5:15 PM – We arrive at Logan Airport. We scramble off the bus, grab our bags and head to the ticket counter to see if we can still make our flight. She checks us in, but tells us that our checked bags probably won’t make the flight. Since we were heading home, we really didn’t care about that. We grab our tickets and boarding passes and make the sprint to the security checkpoint – which we ran right past in our rush. So we turn around and head back. Someone was taking pity on us, as there was nobody at the checkpoint in front of us. Cathy flies right through security, but Sam gets hung up because of a computer. Sam tells her to go ahead down to the gate and hold it, and he’ll catch up. He finally gets through security, and starts the sprint to Gate B12. He passes a maintenance worker in the terminal as he’s running to the gate, hearing him say “Run OJ, Run!” while flying by him. If he had the breath to laugh at it, he would have – it was funny. Sam finally makes it down to the gate, completely out of gas and sweating his ass off. One would think that riding 116 miles in Maine would have conditioned him a little better for the Terminal Dash.

5:35 PM – We finally get seated on the plane to Pittsburgh, breathing hard and sweaty. Then the captain comes on and says “Folks, we’re going to be delayed here just a bit. Upon final inspection of the aircraft, the ground crew found a hydraulic leak in the left side landing gear. It’s just a fitting, we should be able to get it taken care of here in the next 20 minutes or so.” We look at each other and start laughing hysterically. People around us are looking at us funny, so we apologize for bringing along our black cloud.

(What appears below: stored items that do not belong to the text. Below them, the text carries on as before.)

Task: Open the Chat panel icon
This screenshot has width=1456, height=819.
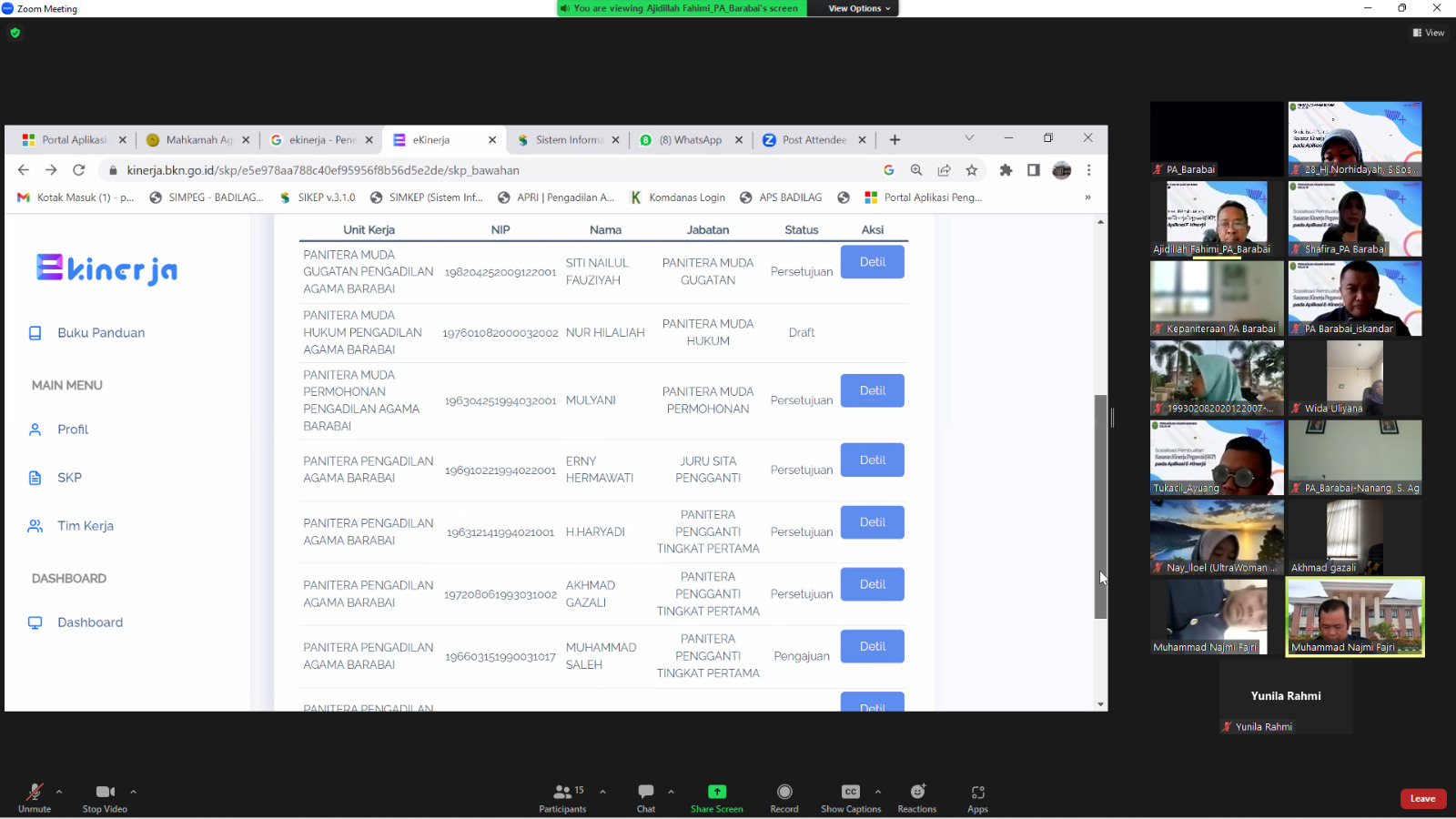Action: pos(646,792)
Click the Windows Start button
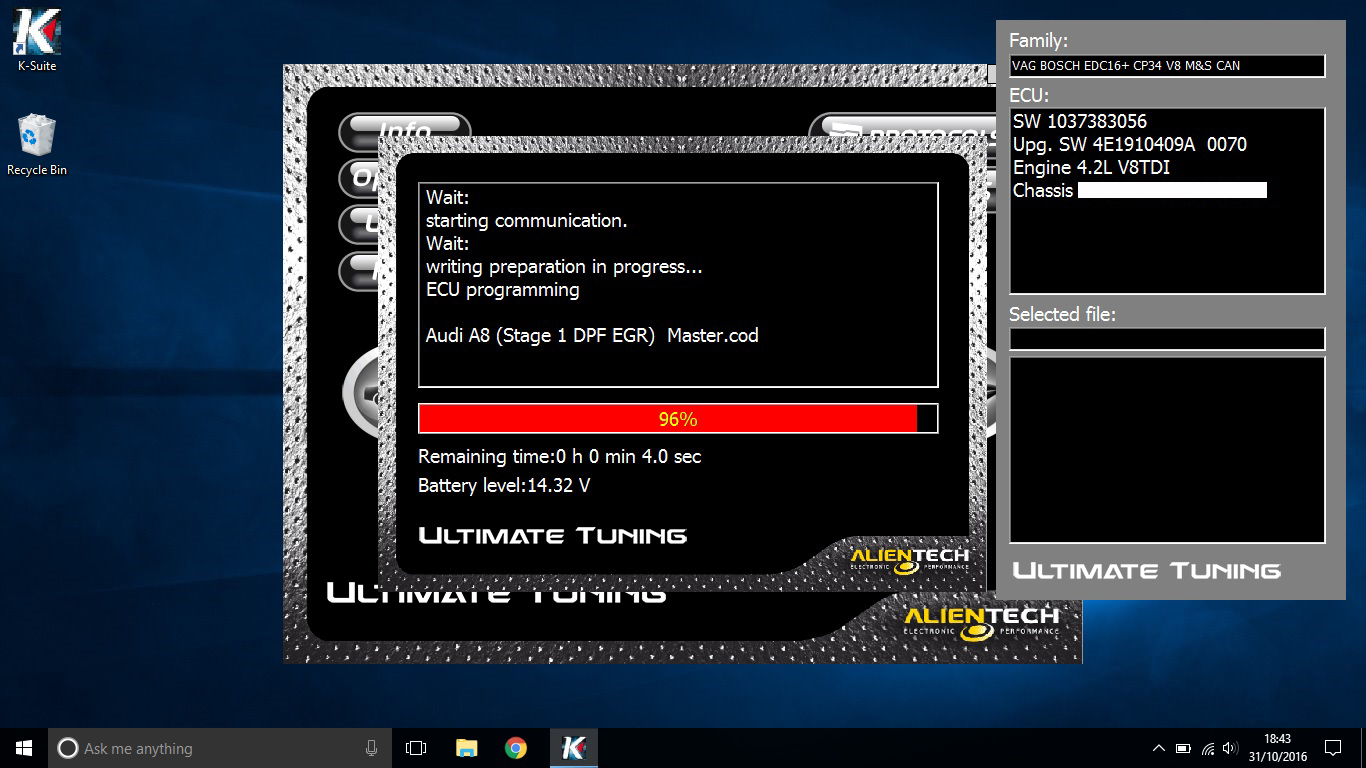Image resolution: width=1366 pixels, height=768 pixels. click(24, 748)
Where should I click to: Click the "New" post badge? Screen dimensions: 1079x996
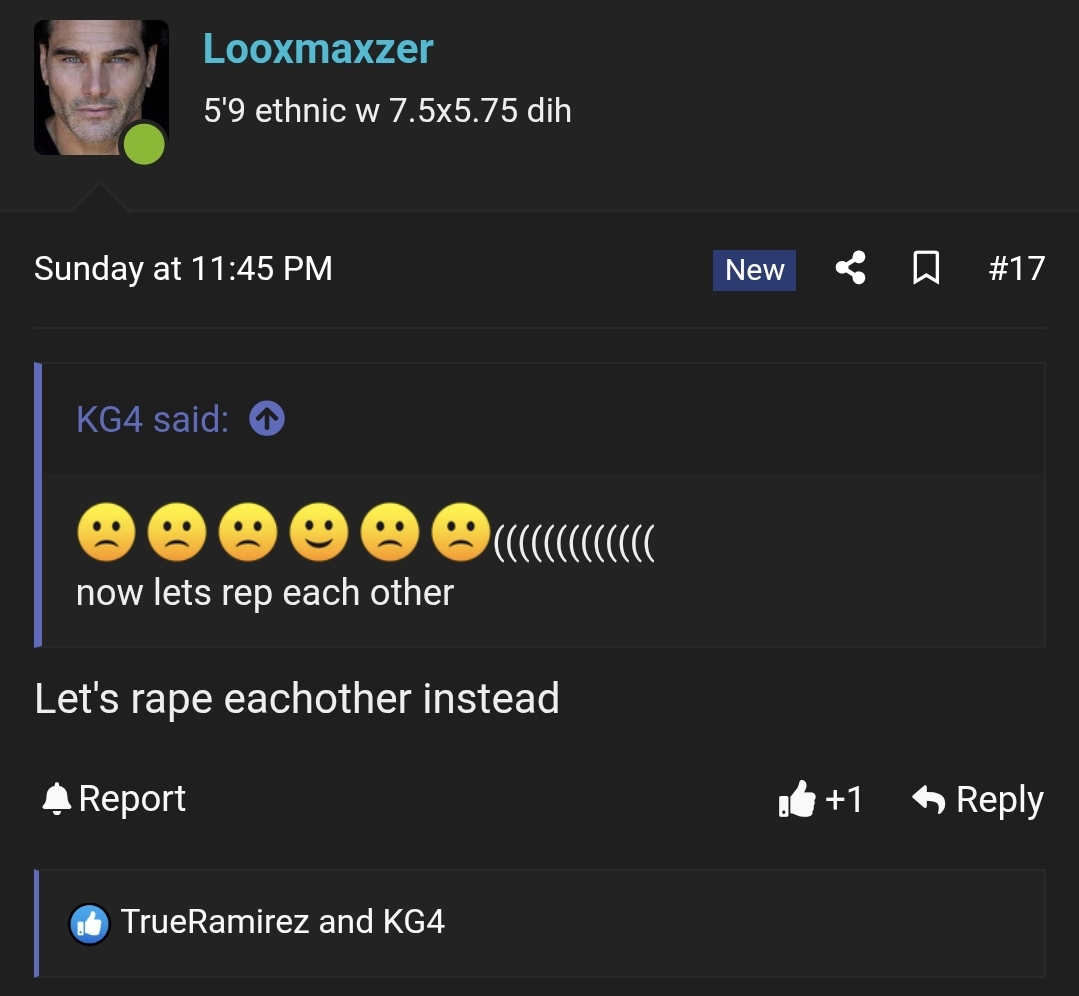click(754, 270)
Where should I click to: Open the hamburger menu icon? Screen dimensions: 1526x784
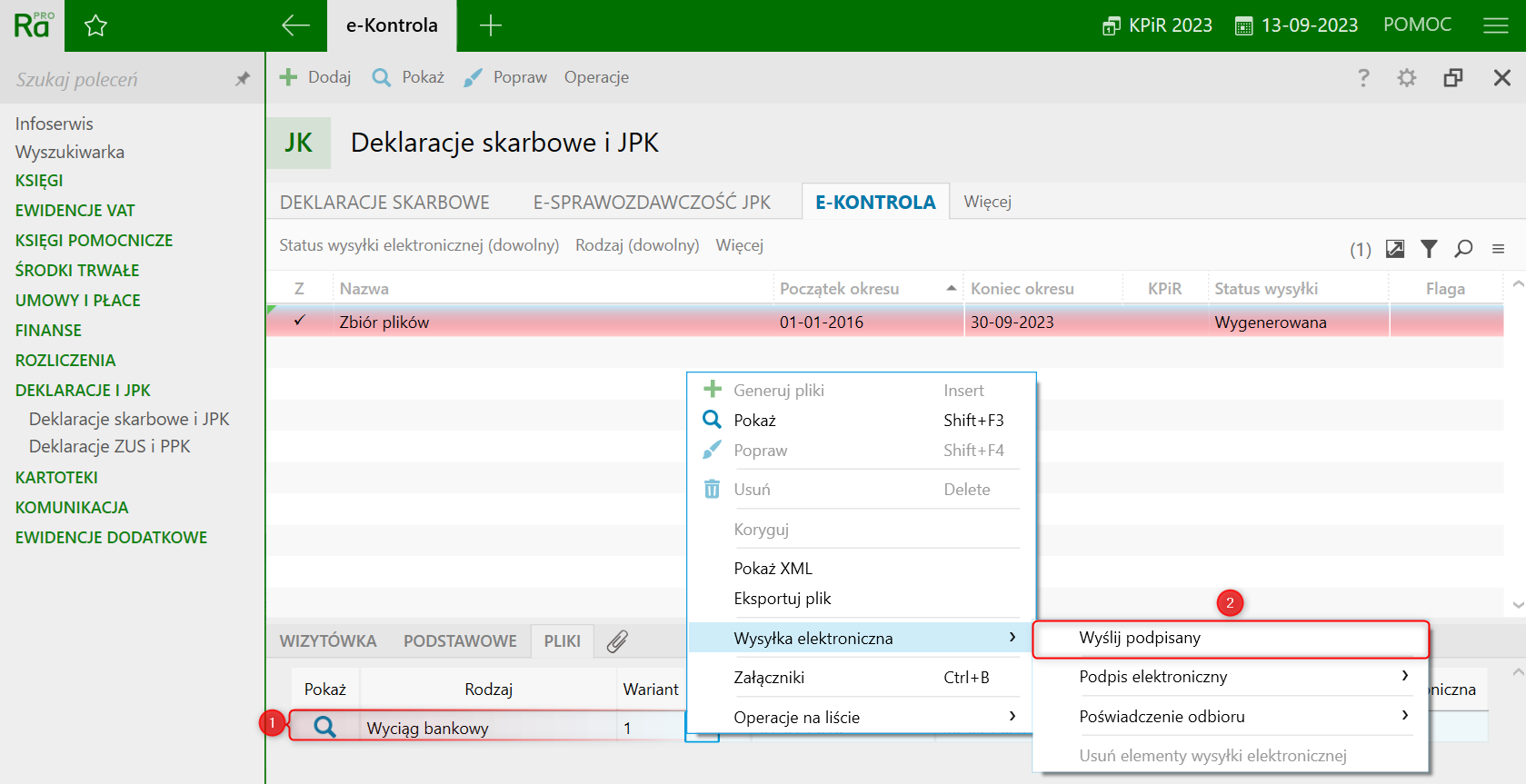(x=1495, y=25)
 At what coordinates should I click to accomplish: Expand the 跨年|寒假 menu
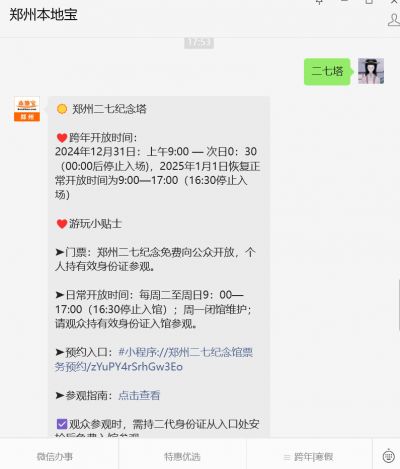point(308,457)
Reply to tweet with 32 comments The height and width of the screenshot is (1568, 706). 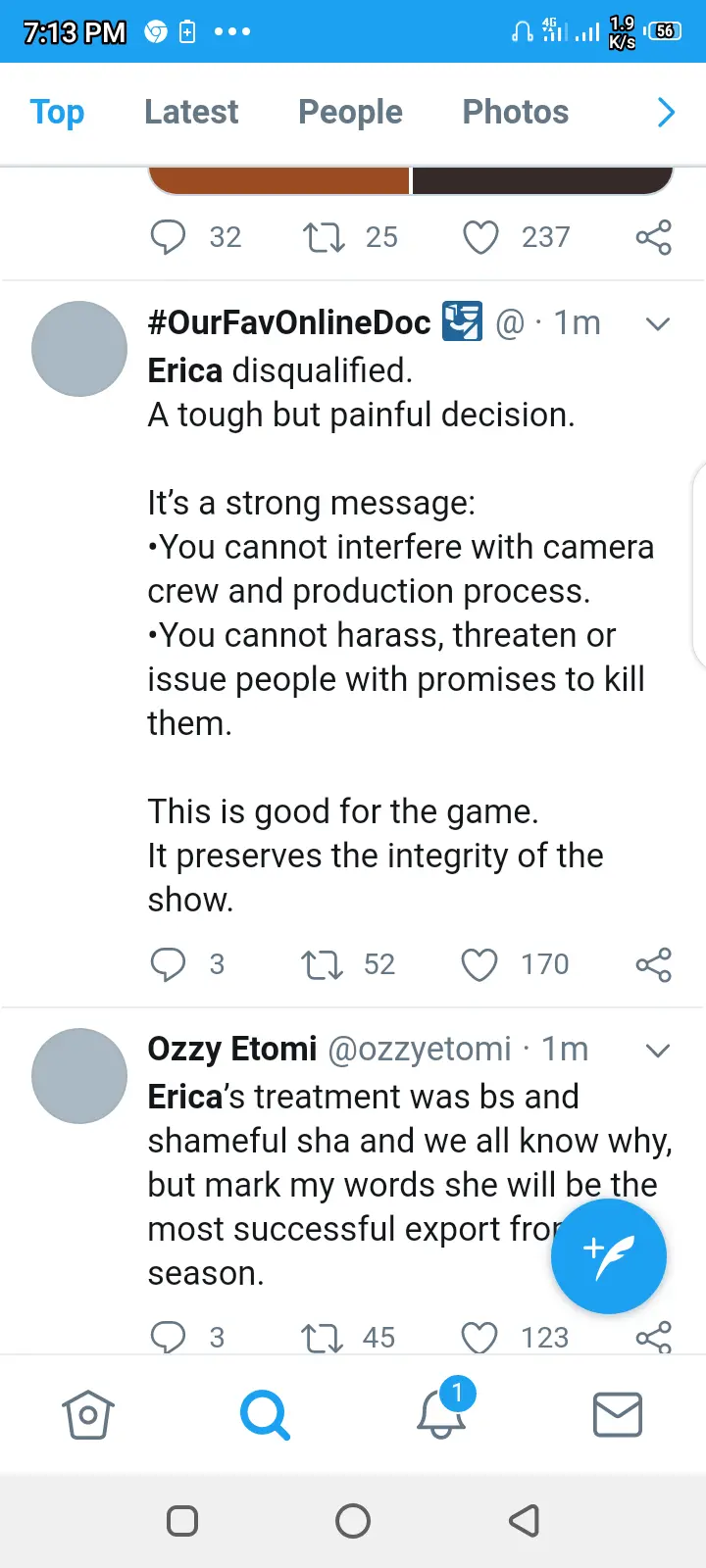pos(168,237)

6:25 PM – We finally depart Boston for Pittsburgh; the delay was actually closer to an hour. Flight time to Pittsburgh is 1:50, putting us there at 8:15 PM. Our flight to Indianapolis is at 8:30 PM. The good news was that we were supposed to be arriving at Gate B3, and our next flight was departing at Gate A3. Sam’s looking at a map of the airport, thinking we should be in good shape getting to the next gate.

8:15 PM – We land in Pittsburgh, and pull into the terminal area – to Gate B36, not B3. We grab our carry-on bags and start to stretch, knowing that OJ was in for an encore performance.

8:20 PM – We get off the plane, leave the gate and start the sprint to Gate A3. As we’re approaching it, they close the door to the jetway. Cathy yells out “Don’t close A3 yet!” and scares the hell out of everyone in the vicinity. They reopen the door and send us down to the plane. As we get on (sweaty and out of breath again), the flight attendant being his trained-to-be-pleasant self asked Cathy how she was doing, to which her response was “I’ve had better days.” It literally froze him for a minute. We headed to our seats (which were all the way in the back of the plane, of course), and he comes down to check on her again – by which time she’d relaxed a little bit.

9:55 PM (8:55 PM Indiana time) – We land in Indianapolis, stunned that we actually made it home. The added bonus was that our luggage also made the trip – apparently aided by the delay in Boston. We finally got home about 10:00 our time, and had a beer.

See, we told you it was and adventure.